Sezione testo =
· · ·

Siria. Oggi i campi sono mischiati e
l’obiettivo è uno solo, sul quale sono concordi tutti: bloccare i kurdi siriani
del Rojava portatori di un’idea di nazione democratica federalista, socialista
e femminista. Unico ambito associabile a qualcosa di sano rispetto alla palude
ideologica e politica che si muove intorno al loro destino
di Simone
Pieranni *
Nello
spietato gioco di alleanze e cambi di campo, ribaltoni e inversioni in atto in
Siria, l’incontro tra il ministro degli esteri russo Lavrov e il segretario di
stato americano Kerry rappresenta un momento importante. Mentre scriviamo
l’incontro è in corso a Ginevra, cerimoniere Staffan de Mistura.
È probabile
che l’unico risultato che verrà raggiunto, ufficialmente, sarà il cessate il fuoco
di 48 ore per consentire un respiro ad Aleppo, ma quello che conta di più sarà
il risultato del dialogo riservato tra Usa-Russia che vedremo specchiato negli
eventi dei prossimi giorni. La Siria è ormai un quadro che comincia a
ridelinearsi benché stupiscano e non poco i recenti eventi, avvenuti in archi
temporali incredibilmente brevi rispetto ai consueti tempi della Storia cui
siamo abituati.

· · ·

Dettagli esercizio = Indica se ciascuna affermazione concorda con l'articolo sulla Siria, rispondendo sì o no e citando le parole decisive del testo. 1. L'incontro tra Lavrov e Kerry si svolge a Ginevra. 2. Il cessate il fuoco per Aleppo dovrebbe durare 72 ore. 3. L'obiettivo su cui tutti concordano è bloccare i kurdi siriani del Rojava.

· · ·

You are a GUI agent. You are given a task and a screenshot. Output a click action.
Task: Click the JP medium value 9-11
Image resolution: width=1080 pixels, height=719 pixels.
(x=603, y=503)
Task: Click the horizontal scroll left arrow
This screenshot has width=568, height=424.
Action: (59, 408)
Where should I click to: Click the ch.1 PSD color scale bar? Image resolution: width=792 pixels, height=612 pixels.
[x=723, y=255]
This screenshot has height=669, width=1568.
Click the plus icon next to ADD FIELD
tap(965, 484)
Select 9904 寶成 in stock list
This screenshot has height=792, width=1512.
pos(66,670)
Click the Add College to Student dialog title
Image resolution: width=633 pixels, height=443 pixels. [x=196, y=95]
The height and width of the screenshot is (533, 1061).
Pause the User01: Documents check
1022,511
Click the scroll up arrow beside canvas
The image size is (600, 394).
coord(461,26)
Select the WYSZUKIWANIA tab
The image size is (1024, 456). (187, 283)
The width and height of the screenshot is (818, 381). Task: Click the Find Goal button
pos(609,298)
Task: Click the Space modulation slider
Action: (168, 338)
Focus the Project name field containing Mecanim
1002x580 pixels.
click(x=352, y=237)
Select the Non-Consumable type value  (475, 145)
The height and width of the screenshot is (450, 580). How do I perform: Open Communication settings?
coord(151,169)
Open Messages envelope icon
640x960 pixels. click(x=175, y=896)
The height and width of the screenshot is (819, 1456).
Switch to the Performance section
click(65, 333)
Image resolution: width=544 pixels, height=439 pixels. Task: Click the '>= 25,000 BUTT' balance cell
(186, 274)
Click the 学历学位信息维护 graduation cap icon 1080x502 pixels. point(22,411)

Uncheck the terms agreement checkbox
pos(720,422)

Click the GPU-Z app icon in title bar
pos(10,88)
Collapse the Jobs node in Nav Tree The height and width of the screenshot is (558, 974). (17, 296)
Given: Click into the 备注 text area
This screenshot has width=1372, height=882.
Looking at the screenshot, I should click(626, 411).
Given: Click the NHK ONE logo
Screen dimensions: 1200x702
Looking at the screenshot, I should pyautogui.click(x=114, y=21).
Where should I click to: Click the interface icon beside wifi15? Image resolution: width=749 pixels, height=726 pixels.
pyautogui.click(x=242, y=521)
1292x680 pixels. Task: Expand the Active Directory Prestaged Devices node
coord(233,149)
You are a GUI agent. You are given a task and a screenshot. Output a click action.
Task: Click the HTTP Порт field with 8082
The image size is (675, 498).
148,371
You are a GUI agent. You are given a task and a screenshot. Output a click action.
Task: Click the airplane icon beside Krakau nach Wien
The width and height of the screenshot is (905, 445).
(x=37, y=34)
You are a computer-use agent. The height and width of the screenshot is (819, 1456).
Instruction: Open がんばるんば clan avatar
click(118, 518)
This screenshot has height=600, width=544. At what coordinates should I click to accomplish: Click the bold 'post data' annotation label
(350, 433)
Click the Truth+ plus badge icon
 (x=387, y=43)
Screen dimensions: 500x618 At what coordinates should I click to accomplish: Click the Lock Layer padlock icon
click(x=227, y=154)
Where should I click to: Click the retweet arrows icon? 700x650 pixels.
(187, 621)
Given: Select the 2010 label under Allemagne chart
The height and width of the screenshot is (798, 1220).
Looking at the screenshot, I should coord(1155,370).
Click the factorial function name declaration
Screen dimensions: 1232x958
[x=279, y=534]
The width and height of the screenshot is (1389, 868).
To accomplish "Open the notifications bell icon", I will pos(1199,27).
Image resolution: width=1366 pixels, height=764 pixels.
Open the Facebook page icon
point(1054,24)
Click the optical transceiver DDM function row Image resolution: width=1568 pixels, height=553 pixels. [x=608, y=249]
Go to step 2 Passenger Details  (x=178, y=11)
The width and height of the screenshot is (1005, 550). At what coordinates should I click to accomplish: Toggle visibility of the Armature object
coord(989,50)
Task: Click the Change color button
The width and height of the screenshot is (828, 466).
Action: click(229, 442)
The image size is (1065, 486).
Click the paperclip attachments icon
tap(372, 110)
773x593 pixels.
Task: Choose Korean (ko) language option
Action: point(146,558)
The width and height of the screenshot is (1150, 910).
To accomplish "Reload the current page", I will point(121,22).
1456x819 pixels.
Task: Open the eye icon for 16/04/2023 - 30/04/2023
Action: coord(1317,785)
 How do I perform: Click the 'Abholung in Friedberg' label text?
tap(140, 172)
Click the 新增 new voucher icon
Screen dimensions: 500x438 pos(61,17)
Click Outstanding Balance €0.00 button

· · ·

Risultato =
1. Sì: "l’incontro è in corso a Ginevra".
2. No: "il cessate il fuoco di 48 ore".
3. Sì: "bloccare i kurdi siriani del Rojava".